Over at The Hindu, a slightly longer version of my thoughts on the assassination of Sabeen Mahmud.

Crushing voices of dissent:

The crime of the intellectual is to create the scene of the crime. The scene of the crime is a space — whether concrete or metaphoric — in which dialogue can exist. Their crime is in expressing or harbouring dissent. And the punishment is always death.

No Healer of Glass

Fanon wrote about why the anti-colonial struggle targeted doctors and intellectuals. It did so, he surmised, because the colonial doctor or the colonial ethnographer were not mere healers and intellectuals. They were also critical participants in the daily life of the colony; they had property, employed colonized bodies; the healers were torturers and the ethnographers were erasers of native pasts. For Fanon, the native doctor and the organic intellectual were the hope for the freed nation– these figures who would carry the episteme of Europe through the burning colony, and assimilate the two. We now know that project to be just as flawed as the colonial one.

The mis-titled ‘post-colonial’ nation that emerged in 1947 bent its will to dominate Kalat, Kashmir, Swat, Bengal, Sind, Baluchistan. At each, they erased the organic intellectuals, the healers, those who could offer a narrative counter to their enlightened nationalism. Fanon’s organic intellectuals were targeted and killed by the post-colonial state in 1971 in East Pakistan, in the 1970s in Karachi. The healers are being killed across Pakistan right now.

Today, as I sit and think about Sabeen Mahmud, my mind keeps going back to the state-sanctioned killing of intellectuals in 1971. Why kill Abul Khair and Munier Chowdhury? They wrote. They taught. In the perverse logic of the nation-state, their ideas, their capacity to have a dialogue, were the very reasons for their eradication. There is only one idea, only one conversation, only one speaker.

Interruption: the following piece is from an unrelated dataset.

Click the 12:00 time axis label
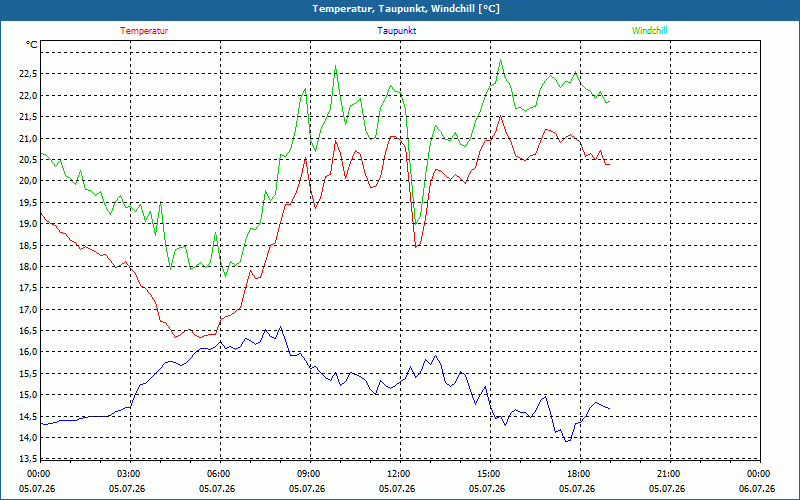This screenshot has height=500, width=800. [399, 474]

I started to talk about Baluchistan here when the insurgency started in 2005. Ten years later, the state has assassinated a number of leaders and over 3,000 have ‘disappeared’. The Baluchi men, women and children walked over 2,000 km to see if someone can answer them. No one did. One of those marchers, Mama Qadeer, was the participant at the talk held in T2F, organized by Sabeen Mahmud. She was killed after the event. She was killed because she provided a forum for a conversation that cannot be held in Pakistan. It is a conversation that pits the dreams of a Chinese-Pakistan Economic Corridor against local resistance. Just days before the T2F conversation, the State forced LUMS University in Lahore to cancel their talk on Baluchistan. It is this re-scheduled talk that led to the death of Sabeen Mahmud.

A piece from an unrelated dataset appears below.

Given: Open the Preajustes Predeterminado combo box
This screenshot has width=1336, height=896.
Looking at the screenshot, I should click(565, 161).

There is no doubt in my mind that the Baluch cause will be crushed. Whether economic nationalism triumphs or the sacral one, does not really matter in the end. The corridors will be built over the hidden mass graves and the charred dreams of self-autonomy. With the murder of Sabeen Mahmud, there is the end of decade old space for dialogue in Karachi. That space is not coming back. No one is going to step forward and create such spaces anew. The killing of Sabeen Mahmud is the shattering of T2F. We can now cry and hold these broken shards as much as we like. But, to quote Faiz, there are no healers of glass.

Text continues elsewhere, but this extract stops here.